Concept 22, having attributes abcdefgh is the smallest closed concept “covering” concept 62, which has attributes acdegh. The term “cover” or “covering” represents the smallest closed set with all of the attributes of another closed set plus at least one additional attribute. Concept 22 has attributes abcdefgh and represents the smallest closed set having all of the attributes of concept 62 (acdegh) plus at least one additional attribute. Thus, concept 62 is inserted in the position as shown in FIG. 2, and is covered by concept 22. Once the concept 62 is properly positioned in the lattice 60, the new faces and new minimal generators of the lattice 60 are determined. Since bf is a new face 64 of abcdefgh, its collection of minimal generators 66, 68, 70 is changed to {bcg, cfg, bfg} in order to preserve the necessary blocking property with the faces. Because at least one object, or event, has attributes acdefgh the logical expression describing concept lattice 60 changes to ( o O ) [ ( b ( o ) c ( o ) g ( o ) ) ( c ( o ) f ( o ) g ( o ) ) ( b ( o ) f ( o ) g ( o ) ) ] ( a ( o ) b ( o ) c ( o ) d ( o ) e ( o ) f ( o ) g ( o ) h ( o ) ) ] .

The concepts, within lattice 60, that concept 62 intersect are those concepts having attributes less than concept 22. Concept 22 has attributes abcdefgh within lattice 60, while concept 62 has attributes acdegh. Thus, concept 62 intersects concepts 24, 20, and 18 having attributes abcdefh, adefgh and abdegh respectively.

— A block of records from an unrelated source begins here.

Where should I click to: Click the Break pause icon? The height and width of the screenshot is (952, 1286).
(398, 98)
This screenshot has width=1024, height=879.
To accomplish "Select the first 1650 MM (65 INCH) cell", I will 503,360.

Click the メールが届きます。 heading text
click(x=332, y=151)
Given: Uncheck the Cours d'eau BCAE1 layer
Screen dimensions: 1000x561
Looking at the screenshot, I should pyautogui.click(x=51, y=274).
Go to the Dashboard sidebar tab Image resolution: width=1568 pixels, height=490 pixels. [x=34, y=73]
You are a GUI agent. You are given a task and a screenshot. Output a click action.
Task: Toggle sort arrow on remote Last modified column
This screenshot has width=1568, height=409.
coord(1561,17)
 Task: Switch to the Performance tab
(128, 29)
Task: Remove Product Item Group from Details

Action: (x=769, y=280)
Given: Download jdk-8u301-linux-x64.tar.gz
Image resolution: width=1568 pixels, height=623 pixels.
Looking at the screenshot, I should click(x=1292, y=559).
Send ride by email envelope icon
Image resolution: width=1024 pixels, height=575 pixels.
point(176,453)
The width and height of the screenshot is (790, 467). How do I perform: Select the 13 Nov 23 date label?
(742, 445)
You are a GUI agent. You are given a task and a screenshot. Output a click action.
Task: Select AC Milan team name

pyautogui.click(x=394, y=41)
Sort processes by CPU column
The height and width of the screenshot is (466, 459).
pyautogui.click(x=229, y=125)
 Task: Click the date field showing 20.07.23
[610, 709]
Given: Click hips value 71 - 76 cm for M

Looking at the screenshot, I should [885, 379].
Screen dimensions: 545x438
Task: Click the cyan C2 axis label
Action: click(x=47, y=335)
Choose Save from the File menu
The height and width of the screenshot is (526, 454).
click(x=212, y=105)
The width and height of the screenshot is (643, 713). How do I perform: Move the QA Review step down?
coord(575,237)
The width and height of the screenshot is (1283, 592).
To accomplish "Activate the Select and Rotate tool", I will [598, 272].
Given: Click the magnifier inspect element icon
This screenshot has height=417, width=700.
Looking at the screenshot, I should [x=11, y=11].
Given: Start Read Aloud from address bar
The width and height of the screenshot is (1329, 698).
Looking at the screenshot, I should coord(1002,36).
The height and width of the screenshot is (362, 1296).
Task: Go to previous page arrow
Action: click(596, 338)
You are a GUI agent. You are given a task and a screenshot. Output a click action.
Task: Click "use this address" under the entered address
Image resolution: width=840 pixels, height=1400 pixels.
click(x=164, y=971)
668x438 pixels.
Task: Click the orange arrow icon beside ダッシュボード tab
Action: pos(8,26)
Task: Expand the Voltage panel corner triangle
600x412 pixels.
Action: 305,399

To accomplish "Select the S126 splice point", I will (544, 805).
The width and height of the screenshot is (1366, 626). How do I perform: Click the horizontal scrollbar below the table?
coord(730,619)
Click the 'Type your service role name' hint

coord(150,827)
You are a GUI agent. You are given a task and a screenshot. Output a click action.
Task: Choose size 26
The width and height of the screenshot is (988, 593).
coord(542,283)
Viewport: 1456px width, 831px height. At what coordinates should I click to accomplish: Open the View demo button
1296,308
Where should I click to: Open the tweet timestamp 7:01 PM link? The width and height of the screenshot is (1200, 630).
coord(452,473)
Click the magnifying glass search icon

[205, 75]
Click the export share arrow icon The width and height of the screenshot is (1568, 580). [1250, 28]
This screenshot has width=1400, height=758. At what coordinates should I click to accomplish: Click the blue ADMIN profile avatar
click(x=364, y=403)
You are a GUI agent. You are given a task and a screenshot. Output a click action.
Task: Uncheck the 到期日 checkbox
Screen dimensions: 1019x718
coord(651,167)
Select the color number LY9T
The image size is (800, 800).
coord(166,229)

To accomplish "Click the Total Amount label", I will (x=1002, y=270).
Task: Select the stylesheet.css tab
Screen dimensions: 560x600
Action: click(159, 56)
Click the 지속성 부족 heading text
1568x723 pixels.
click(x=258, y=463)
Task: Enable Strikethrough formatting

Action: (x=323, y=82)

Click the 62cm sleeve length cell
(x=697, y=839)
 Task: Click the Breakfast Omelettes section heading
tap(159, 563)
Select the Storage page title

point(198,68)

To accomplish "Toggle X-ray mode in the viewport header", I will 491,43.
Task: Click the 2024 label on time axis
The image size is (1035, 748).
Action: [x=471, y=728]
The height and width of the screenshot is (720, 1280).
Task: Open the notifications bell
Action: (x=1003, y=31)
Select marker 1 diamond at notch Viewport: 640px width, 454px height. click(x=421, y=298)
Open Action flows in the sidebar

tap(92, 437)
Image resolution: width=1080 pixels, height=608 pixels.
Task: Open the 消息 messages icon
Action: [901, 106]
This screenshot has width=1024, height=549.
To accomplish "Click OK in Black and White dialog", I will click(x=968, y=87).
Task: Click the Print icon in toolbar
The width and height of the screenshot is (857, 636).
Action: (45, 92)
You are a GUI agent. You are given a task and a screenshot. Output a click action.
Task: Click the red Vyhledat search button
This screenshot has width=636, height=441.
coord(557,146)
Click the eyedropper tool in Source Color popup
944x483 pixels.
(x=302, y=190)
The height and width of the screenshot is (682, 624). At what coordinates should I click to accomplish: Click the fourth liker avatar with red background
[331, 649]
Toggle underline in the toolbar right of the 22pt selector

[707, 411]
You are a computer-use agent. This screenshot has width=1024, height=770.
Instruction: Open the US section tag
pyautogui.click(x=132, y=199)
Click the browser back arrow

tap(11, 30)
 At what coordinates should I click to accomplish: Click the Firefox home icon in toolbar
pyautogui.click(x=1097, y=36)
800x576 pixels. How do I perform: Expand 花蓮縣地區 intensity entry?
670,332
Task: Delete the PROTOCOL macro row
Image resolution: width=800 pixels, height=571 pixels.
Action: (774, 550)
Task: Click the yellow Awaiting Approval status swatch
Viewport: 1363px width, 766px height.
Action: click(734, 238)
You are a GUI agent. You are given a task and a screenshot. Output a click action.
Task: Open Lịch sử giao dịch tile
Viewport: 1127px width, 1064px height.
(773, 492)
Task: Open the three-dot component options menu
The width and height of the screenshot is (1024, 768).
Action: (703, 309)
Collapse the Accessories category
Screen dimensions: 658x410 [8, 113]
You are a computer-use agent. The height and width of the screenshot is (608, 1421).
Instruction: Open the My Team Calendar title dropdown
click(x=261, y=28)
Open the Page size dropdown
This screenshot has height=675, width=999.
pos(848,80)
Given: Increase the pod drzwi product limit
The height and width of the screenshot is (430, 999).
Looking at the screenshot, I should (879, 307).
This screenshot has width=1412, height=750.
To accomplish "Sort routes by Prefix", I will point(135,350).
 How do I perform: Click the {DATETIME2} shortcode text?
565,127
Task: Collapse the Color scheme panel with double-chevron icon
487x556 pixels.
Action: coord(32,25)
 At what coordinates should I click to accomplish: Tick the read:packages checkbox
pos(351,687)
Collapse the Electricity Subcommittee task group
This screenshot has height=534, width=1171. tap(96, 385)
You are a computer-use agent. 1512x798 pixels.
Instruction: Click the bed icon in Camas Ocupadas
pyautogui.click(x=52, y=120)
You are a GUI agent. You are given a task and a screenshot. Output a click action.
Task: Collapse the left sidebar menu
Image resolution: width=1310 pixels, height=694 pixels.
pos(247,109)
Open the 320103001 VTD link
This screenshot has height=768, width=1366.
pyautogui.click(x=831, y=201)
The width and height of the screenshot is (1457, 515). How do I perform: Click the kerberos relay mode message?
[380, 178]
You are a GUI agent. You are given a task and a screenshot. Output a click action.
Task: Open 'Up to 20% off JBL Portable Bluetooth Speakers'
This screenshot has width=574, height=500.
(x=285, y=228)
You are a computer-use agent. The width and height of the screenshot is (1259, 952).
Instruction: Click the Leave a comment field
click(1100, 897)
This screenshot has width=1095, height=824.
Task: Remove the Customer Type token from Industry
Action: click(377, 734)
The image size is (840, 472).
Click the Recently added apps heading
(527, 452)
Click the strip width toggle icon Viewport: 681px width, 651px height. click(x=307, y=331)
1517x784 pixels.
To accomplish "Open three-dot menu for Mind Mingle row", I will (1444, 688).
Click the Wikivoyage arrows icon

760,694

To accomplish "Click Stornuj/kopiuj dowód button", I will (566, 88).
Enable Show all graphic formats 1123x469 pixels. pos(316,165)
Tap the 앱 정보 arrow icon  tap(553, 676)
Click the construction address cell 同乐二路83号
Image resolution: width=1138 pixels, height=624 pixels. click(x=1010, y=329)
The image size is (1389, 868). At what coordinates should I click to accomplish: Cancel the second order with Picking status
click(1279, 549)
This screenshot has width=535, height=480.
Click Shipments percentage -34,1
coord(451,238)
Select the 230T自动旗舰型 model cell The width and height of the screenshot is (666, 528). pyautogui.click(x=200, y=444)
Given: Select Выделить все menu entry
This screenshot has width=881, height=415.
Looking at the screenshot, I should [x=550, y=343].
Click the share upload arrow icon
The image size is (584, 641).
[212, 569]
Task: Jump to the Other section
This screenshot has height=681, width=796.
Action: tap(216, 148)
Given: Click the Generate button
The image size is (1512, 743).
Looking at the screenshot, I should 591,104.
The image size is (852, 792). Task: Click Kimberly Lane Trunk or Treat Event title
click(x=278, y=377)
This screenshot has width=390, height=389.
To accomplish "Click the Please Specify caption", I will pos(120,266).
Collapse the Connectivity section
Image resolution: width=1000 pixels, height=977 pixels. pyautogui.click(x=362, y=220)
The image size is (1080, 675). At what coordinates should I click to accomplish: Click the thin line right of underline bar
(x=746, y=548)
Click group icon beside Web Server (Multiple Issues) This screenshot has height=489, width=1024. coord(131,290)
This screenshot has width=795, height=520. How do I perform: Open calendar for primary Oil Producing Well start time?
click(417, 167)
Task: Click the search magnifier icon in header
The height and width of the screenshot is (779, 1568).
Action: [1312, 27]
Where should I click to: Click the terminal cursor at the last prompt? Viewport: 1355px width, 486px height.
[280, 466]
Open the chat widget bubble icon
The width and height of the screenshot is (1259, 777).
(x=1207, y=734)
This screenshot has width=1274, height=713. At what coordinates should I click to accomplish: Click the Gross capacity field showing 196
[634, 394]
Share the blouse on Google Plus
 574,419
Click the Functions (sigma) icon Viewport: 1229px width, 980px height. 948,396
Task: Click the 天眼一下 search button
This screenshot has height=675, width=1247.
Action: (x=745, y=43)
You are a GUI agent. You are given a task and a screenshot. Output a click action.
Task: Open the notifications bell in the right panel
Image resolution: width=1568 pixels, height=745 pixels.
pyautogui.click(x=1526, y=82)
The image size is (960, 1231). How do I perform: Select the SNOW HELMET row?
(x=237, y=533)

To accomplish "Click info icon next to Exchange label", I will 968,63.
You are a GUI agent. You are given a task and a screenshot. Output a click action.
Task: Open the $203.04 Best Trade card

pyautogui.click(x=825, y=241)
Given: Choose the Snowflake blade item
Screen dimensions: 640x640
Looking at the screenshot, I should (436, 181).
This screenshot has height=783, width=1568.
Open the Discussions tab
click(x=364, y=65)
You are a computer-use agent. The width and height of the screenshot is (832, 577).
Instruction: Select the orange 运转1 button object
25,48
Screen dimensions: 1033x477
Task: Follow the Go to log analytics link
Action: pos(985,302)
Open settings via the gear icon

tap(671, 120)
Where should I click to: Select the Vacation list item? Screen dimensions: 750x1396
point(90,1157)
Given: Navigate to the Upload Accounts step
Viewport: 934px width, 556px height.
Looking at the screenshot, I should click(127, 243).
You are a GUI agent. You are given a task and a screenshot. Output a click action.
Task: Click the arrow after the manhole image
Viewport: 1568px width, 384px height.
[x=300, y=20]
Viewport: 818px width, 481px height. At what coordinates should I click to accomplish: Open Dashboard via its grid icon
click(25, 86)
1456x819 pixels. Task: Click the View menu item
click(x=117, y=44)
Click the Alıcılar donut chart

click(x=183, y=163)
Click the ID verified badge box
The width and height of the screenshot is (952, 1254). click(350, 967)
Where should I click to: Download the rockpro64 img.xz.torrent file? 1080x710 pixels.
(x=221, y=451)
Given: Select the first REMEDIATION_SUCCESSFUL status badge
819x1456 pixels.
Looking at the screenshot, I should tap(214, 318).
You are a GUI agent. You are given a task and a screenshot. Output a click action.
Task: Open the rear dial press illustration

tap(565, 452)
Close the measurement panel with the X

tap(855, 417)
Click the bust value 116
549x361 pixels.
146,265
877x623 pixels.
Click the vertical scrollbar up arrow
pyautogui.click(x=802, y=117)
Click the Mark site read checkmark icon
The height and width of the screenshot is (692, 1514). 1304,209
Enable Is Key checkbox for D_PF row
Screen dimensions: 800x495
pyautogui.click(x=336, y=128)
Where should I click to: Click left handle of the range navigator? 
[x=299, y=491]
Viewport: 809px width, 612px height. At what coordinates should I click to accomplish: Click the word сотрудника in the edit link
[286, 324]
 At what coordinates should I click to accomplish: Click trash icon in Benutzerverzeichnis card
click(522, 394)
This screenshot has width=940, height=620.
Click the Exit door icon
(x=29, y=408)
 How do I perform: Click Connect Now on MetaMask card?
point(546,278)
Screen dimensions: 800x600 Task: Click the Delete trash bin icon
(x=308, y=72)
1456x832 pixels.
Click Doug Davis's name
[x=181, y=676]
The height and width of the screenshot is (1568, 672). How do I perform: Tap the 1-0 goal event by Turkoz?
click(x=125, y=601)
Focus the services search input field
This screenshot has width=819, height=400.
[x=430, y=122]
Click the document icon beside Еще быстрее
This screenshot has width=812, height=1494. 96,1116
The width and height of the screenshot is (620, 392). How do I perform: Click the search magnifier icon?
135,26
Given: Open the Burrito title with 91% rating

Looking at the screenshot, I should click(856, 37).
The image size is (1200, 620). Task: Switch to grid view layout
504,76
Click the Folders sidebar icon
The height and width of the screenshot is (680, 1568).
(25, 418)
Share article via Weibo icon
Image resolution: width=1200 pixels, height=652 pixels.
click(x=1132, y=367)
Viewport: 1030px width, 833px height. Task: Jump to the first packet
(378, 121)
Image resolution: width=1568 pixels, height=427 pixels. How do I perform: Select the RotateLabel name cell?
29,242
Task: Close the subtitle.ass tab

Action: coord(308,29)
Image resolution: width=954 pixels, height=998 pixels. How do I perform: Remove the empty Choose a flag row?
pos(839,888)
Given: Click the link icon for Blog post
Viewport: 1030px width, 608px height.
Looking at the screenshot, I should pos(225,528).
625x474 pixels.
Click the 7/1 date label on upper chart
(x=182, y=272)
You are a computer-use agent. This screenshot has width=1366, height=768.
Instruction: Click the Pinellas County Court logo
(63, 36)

The intersection of concept 62 with the latter two concepts 20 and 18 is adegh which already exists in lattice 60 as concept 16. The intersection of concept 62 with abedefh is concept 72 having attributes acdeh, which is new and therefore recursively entered into lattice 60, thereby creating a new face 74 bf of concept 24, which has attributes abcdefh. After processing, minimal generators of concept 24 are determined to be minimal generators 76, 78, and 80 having attributes abc, acf, and abf respectively.

All of the faces of concept 62, with attributes acdegh, are now determined, to be face 82 with attribute c and face 84 with attribute g, so a single minimal generator 86 is cg, which is illustrated.

As is clear from the above described, the methods and system have an ability to update assertions about, and hence knowledge of, an observed world, on the fly. The assertions are updated using the relationship between generators and faces which is further described mathematically as follows:

Let F be any family of sets. A set B is said to be a blocker for F if ∀X∈F, B∩X≠0. The difference between a closed set Z and the closed sets Yi, that it covers in a concept lattice L, are called faces Fi of Z. In FIG. 2, the faces of concept 24 abcdefh are a, bc, bf and cf. The faces of Z, its generators and blockers are closely related as follows:

Let Z be closed and let Z.Γ={Z.γi} be its family of minimal generators. If X⊂Z and X is closed, then Z-X is a blocker of Z.Γ. If B is a minimal blocker of Z.Γ, then Z-B is closed. Also, Z covers X in lattice L, if Z-X is a minimal blocker of Z.Γ. The interaction is illustrated above with respect to FIGS. 1 and 2. The process is also described by the pseudo program code in FIG. 3.

When a new concept, new_c is found to be covered by an existing concept, cov_c, the generators of cov_c are updated as illustrated by the pseudo code shown in FIG. 3. The generators of cov_c are updated, and the new concept, new_c, is intersected with all other children of the covering concept, cov_c. Generators of new_c are updated based on the intersection. If the intersection is not already in the lattice, the code recursively executes to create and insert the new concept.

The method and apparatus of embodiments of the present invention may be implemented using hardware, software or a combination thereof and may be implemented in one or more computer systems or other processing systems, or partially performed in processing systems such as personal digital assistants (PDAs). An example embodiment of such a system is illustrated in FIG. 4.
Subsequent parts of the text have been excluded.